According to Mumsnet, during those early talks, OpenAI’s strategic partnership leader told the company that datasets of more than 1 billion words were of interest to the AI giant. Mumsnet executives were excited. “We spent a lot of time back and forth with them,” Mumsnet founder and CEO Justine Roberts tells WIRED. “We had to sign a bunch of non-disclosure agreements, and they wanted a lot of information from us.”
But more than a month later, OpenAI informed Mumsnet that the company was no longer interested in the partnership, according to an email exchange reviewed by WIRED. When asked why, an OpenAI employee described Mumsnet’s $6 billion dataset as too diminutive to justify a licensing deal, Roberts says. They also noted that OpenAI is primarily interested in huge datasets that the public no longer has access to online, and that it wants datasets that encompass the breadth of human experience.

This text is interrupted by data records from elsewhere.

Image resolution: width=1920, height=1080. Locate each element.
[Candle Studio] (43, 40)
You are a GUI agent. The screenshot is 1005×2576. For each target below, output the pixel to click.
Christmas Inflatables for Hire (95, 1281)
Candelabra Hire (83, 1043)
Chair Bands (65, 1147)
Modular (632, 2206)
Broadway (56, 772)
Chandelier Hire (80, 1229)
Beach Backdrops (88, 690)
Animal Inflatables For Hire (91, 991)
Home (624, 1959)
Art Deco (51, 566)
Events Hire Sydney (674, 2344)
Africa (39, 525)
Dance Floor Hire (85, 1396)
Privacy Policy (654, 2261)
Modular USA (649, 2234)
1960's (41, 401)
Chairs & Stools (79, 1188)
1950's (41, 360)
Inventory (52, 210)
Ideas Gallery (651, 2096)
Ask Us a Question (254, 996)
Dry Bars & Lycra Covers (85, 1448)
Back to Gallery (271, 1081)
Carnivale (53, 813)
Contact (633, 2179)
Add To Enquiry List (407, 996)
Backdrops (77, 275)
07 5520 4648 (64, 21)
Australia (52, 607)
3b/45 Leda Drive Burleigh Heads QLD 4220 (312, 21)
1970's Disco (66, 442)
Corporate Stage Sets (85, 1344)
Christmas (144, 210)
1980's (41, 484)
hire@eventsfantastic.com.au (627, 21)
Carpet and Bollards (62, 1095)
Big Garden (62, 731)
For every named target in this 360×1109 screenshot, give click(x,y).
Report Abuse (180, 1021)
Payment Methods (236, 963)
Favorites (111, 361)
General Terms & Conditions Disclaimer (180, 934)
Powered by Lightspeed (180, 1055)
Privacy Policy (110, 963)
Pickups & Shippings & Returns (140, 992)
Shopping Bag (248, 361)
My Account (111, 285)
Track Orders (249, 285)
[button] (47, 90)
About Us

The company echoed that sentiment when asked for comment by WIRED. “We’re committed to partnerships on big data that reflect human society, and we’re not committed to partnerships solely on publicly available information,” says OpenAI spokeswoman Kayla Wood. “We support publisher and creator choice by offering ways for them to express their preferences for how their sites and content interact with AI in search results and by training generative AI baseline models.”
Roberts says she was “annoyed” by this development. She recalls that OpenAI initially seemed particularly interested in Mumsnet because of the content on the platform, which was largely written by women. “It’s very high-quality conversational data,” she says. “It’s 90 percent women talking, which is quite unusual.”
Over the past year, OpenAI has entered into a number of data licensing agreements with media outlets and platforms, entering into agreements with Vox Media, this AtlanticAxel Springer, Timeand Condé Nast, WIRED’s parent company, as well as user-generated content platforms like Reddit. (Automattic, which owns WordPress.com and Tumblr, was also said to be in licensing talks this year.) Because the details of those deals weren’t disclosed, it’s unclear how huge their individual corps are.
When WIRED asked about the size of the datasets it would be considering for commercial licensing, OpenAI declined to share that information. However, spokeswoman Kayla Wood emphasized that the company’s partnerships with publishers “are focused on serving their content in our products and driving traffic to them.”